_What is expected_. Please reproduce exactly, and only, the line containing "Screen dimensions: 450x800" and every line after it to the end of the records below, leaving out all pictures.

(Collected data entries)
========================

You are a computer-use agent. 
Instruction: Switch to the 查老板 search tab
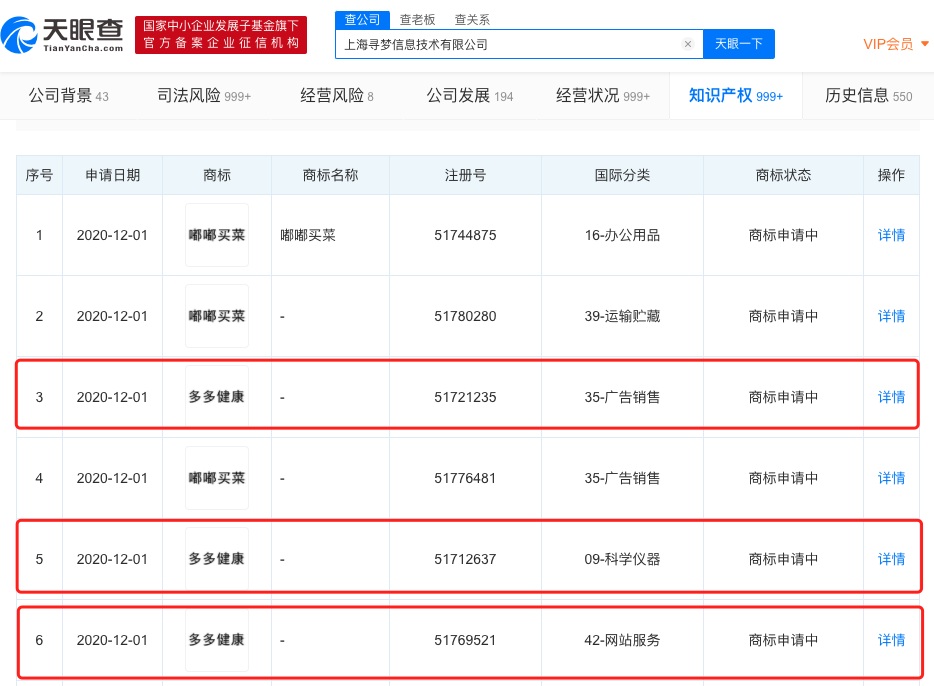[x=417, y=19]
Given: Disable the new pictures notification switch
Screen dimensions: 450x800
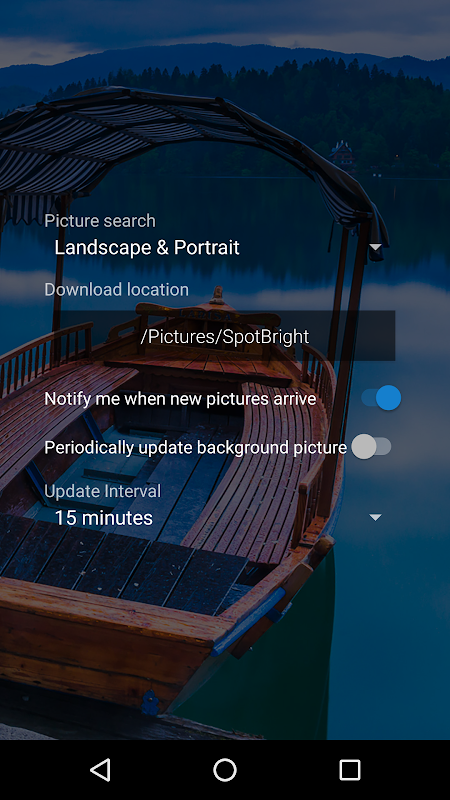Looking at the screenshot, I should (x=381, y=398).
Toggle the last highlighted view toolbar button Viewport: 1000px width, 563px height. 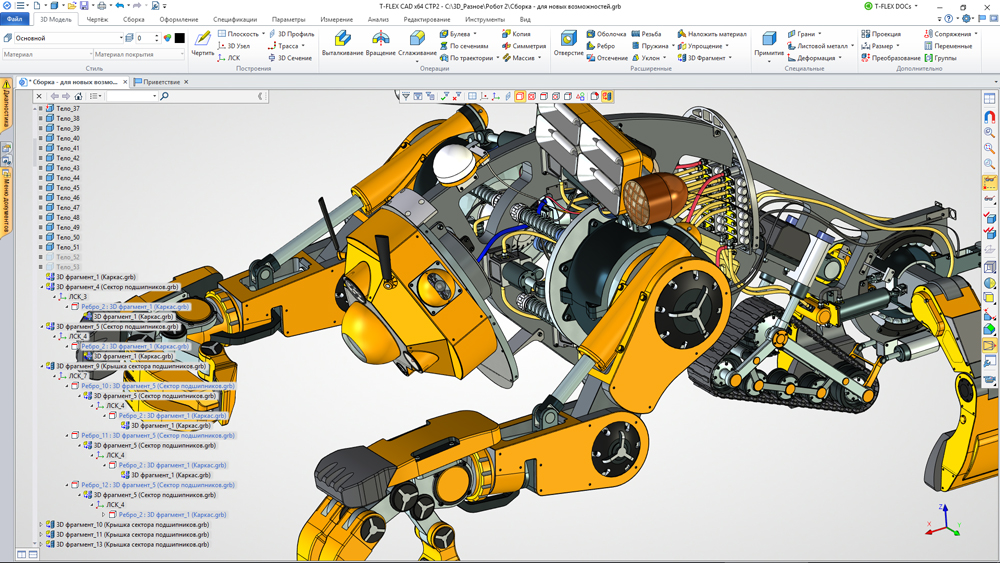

========================

_Solution to this exercise_.
Screen dimensions: 450x800
Looking at the screenshot, I should (x=381, y=398).
Toggle the last highlighted view toolbar button Viewport: 1000px width, 563px height. 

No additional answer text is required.